The firms presented their preliminary designs for feedback. The people of the Lower Ninth voiced some displeasure—in particular, they didn’t care for the flat roofs favored by modern designers. “A lot of residents said they looked like FEMA trailers,” said Steven Bingler, the founder of Concordia, a New Orleans architecture-and-planning firm, which designed the house selected by the Griffins. “Don’t get me wrong—they were really hip. But the residents said: ‘A house has a sloped roof.’”
As the process unfolded—with designers bouncing their ideas off the people who would actually have to live in their creations—Bingler sensed a welcome shift in his style-obsessed profession. “Community has to be the new titanium,” he said.

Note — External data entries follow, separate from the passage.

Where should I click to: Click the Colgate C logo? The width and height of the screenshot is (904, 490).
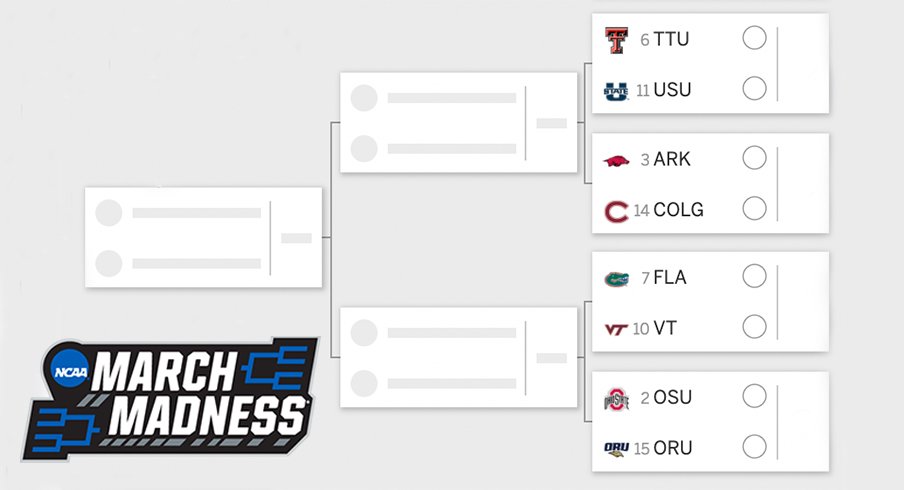pos(616,211)
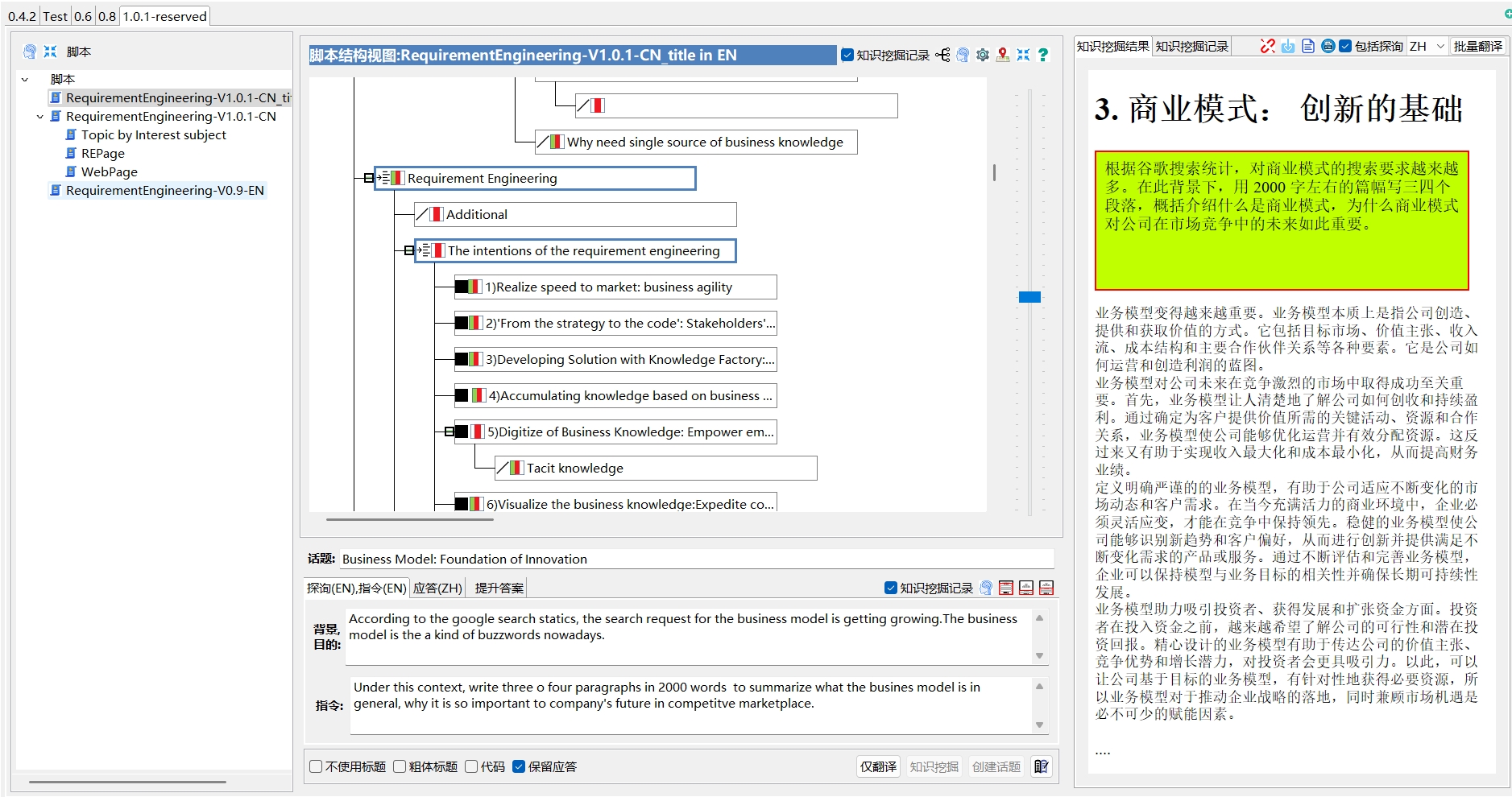Click the collapse arrows icon in script panel
Image resolution: width=1512 pixels, height=797 pixels.
click(50, 52)
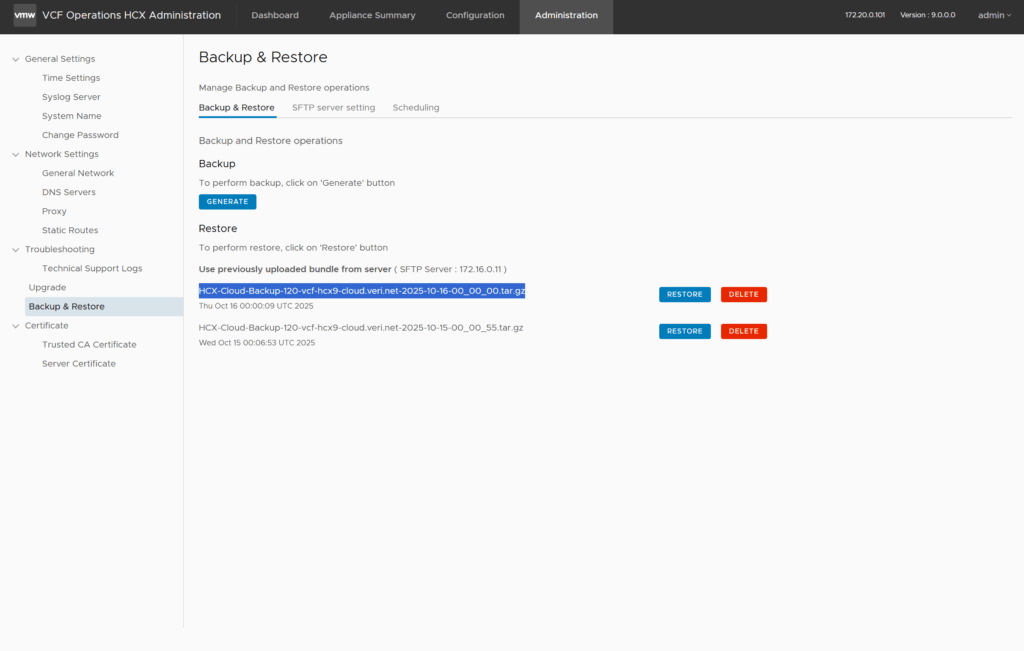The height and width of the screenshot is (651, 1024).
Task: Collapse the Troubleshooting section chevron
Action: [16, 249]
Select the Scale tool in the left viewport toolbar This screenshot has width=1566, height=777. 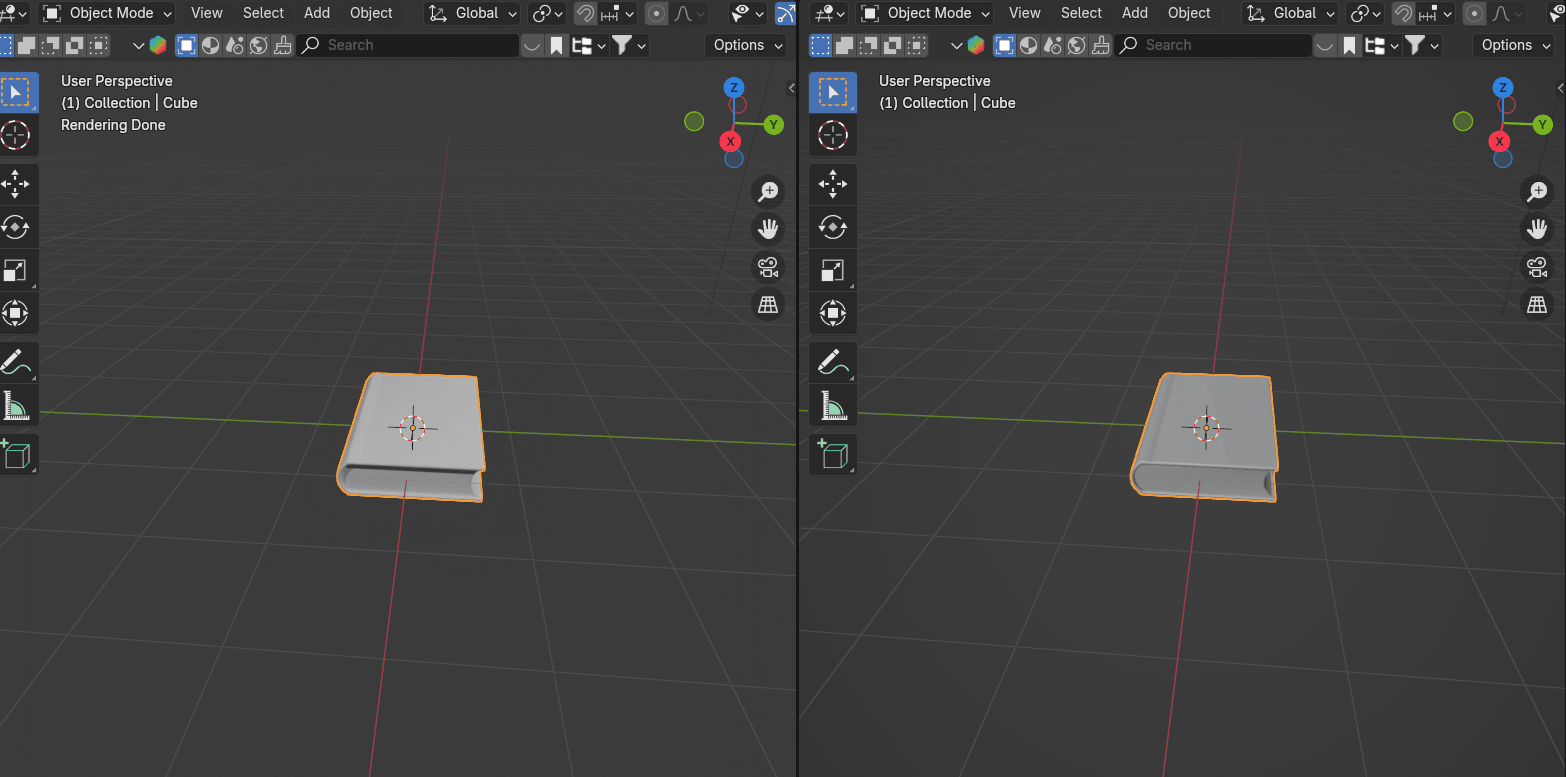pos(16,270)
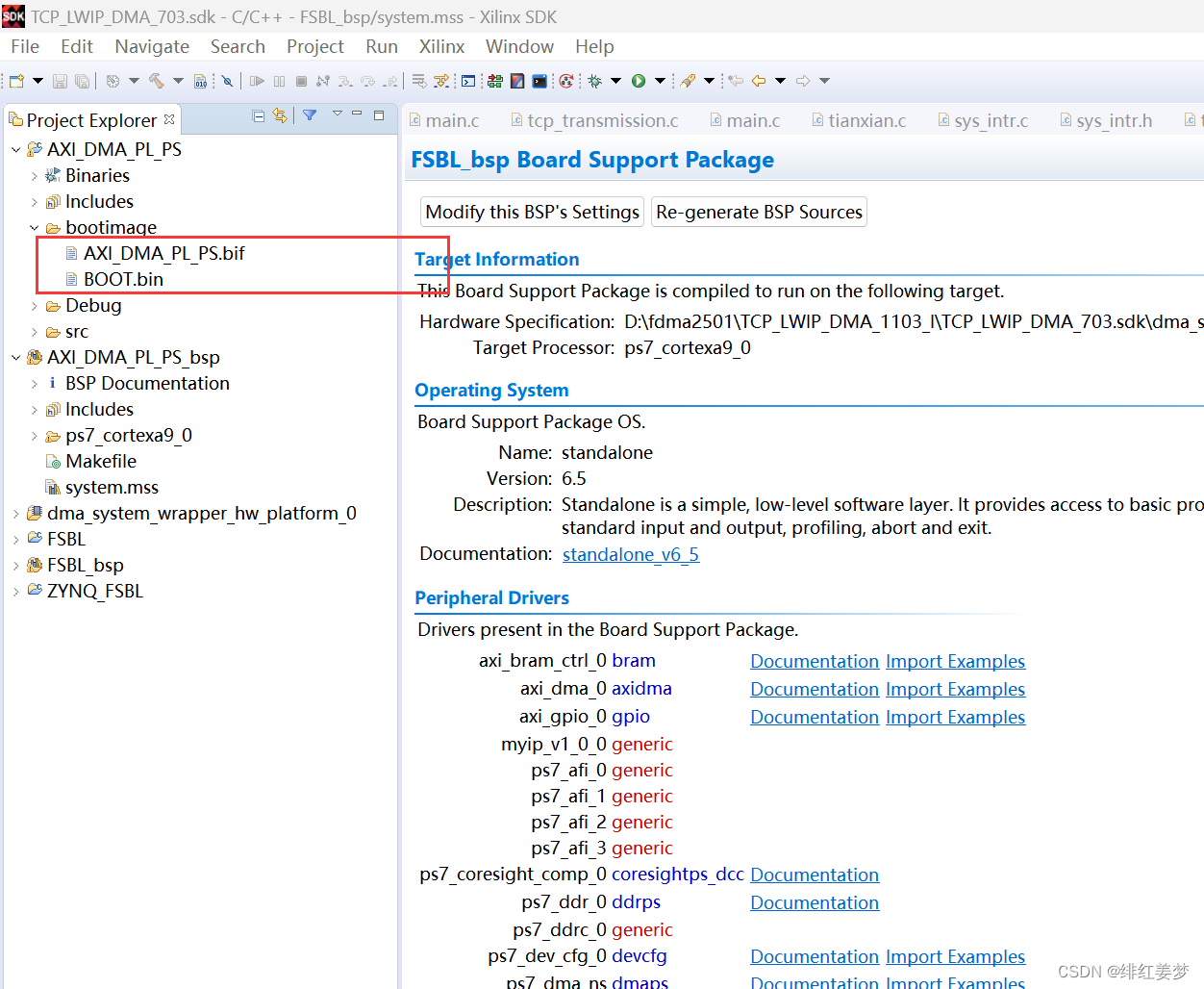Collapse the bootimage folder
Image resolution: width=1204 pixels, height=989 pixels.
[x=34, y=227]
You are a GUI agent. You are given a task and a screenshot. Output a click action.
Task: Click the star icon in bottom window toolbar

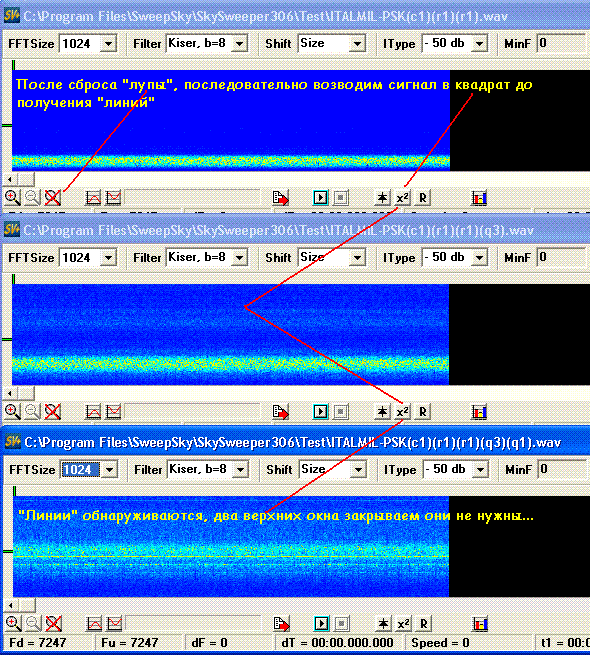[x=383, y=624]
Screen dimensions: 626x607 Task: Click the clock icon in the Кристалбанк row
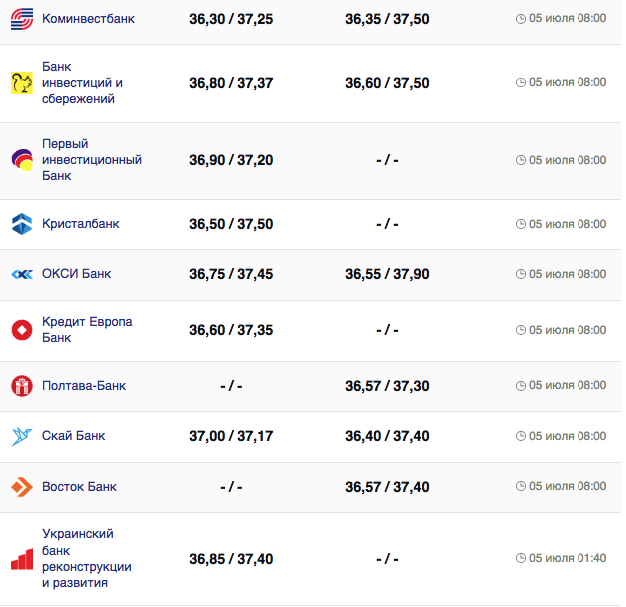click(521, 224)
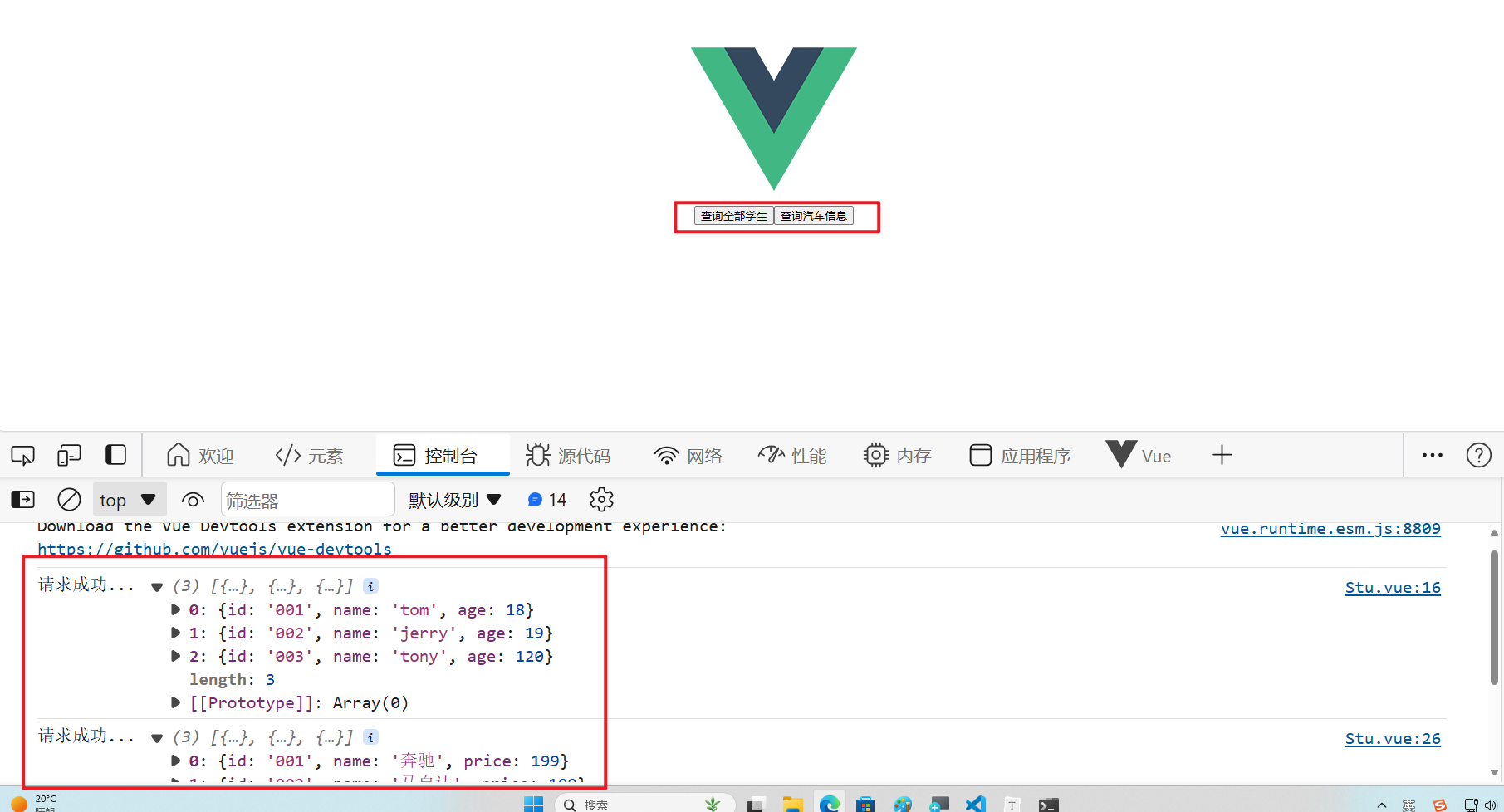Screen dimensions: 1504x812
Task: Add a new tool tab with plus
Action: tap(1222, 455)
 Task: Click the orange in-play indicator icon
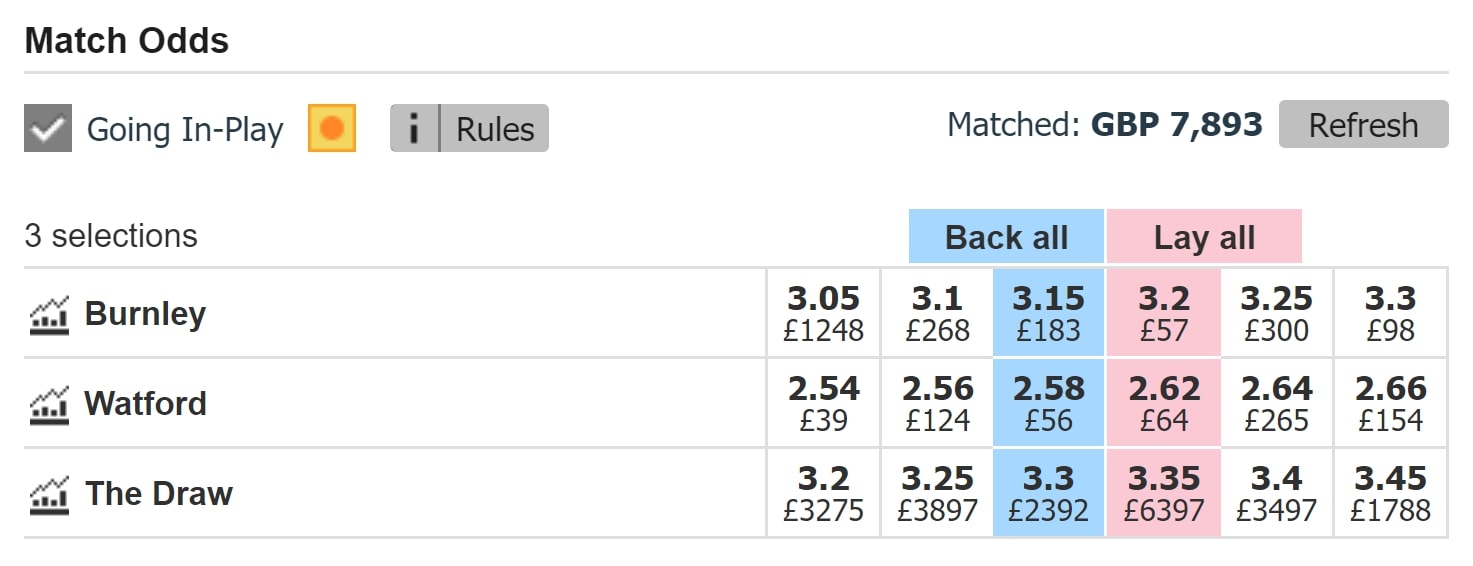[x=332, y=128]
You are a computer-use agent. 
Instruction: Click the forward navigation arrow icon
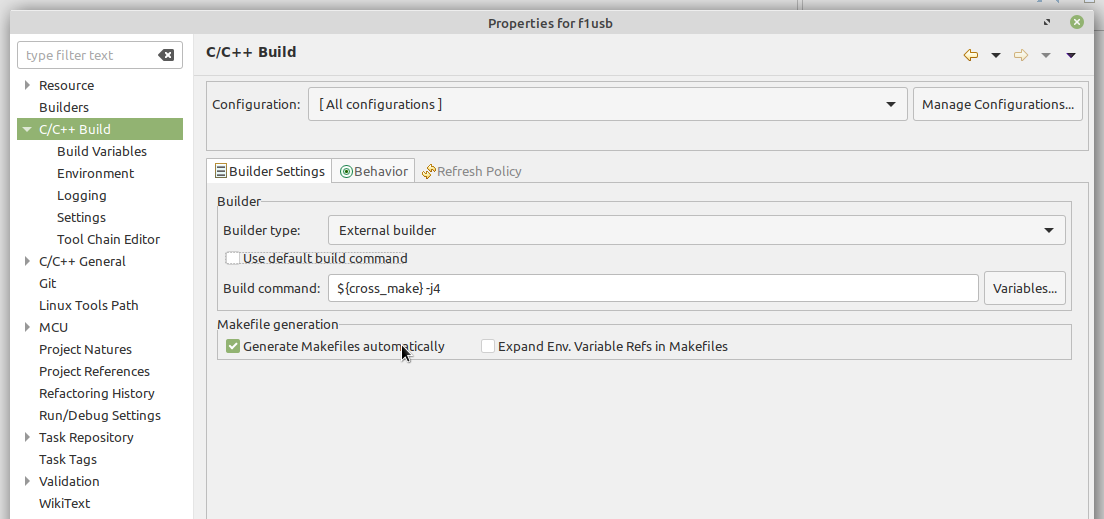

Two houses drew extra attention. Thom Mayne’s house was designed to float out of harm’s way in a flood. (Mayne’s prototype was built by architecture students at UCLA, then trucked to New Orleans and reassembled.) And the Dutch firm MVRDV proposed a high-concept V-shaped house that looked not unlike the houses that had collapsed after Katrina. It’s the only design not yet selected by a homebuyer.
Green high-design utopianism is virulent at Make It Right, as at Global Green, and all the houses feature sophisticated systems to achieve net-zero energy use. At an open house last year, a Make It Right organizer insisted that I go down and watch the electric meter running backward as solar energy coursed back into the grid. I stood around with a few others, murmuring appreciatively, as if witnessing a high-tech voodoo ceremony.
New residents undergo training on the operation of their homes, and receive a thick technical notebook and a smaller user’s manual. They also get a dedicated phone number to call with problems; at the other end, a staffer will troubleshoot or send out a technician. I suggested to Tom Darden, the project’s executive director, that this didn’t seem to have much in the way of real-world application. But he shrugged and said it was part of the plan. Make It Right’s mission includes testing new approaches and discarding those that fail, a luxury few for-profit developers can afford.
Biking through the neighborhood recently, I was heartened to hear all the hammering and sawing along Tennessee Street—the raspy calls of blackbirds in the overgrown lots of the Lower Ninth are woeful and melancholy. With nearly 20 Make It Right houses occupied or under construction, a certain critical mass was forming. But I had to wonder: Why the need to cluster so many boisterous structures side by side? Any one of these homes would make for a striking neighborhood landmark, but together they just make noise, like an orchestra of timpani. But I suppose it’s churlish to raise aesthetic concerns. Brad Pitt for Mayor T-shirts are not uncommon around town. And people marvel at what Pitt has accomplished where so many others have failed, even if they admit, in a footnote, that the houses aren’t their style.
“What we call historic design arose out of necessity,” said Darden, “and that’s happening again.”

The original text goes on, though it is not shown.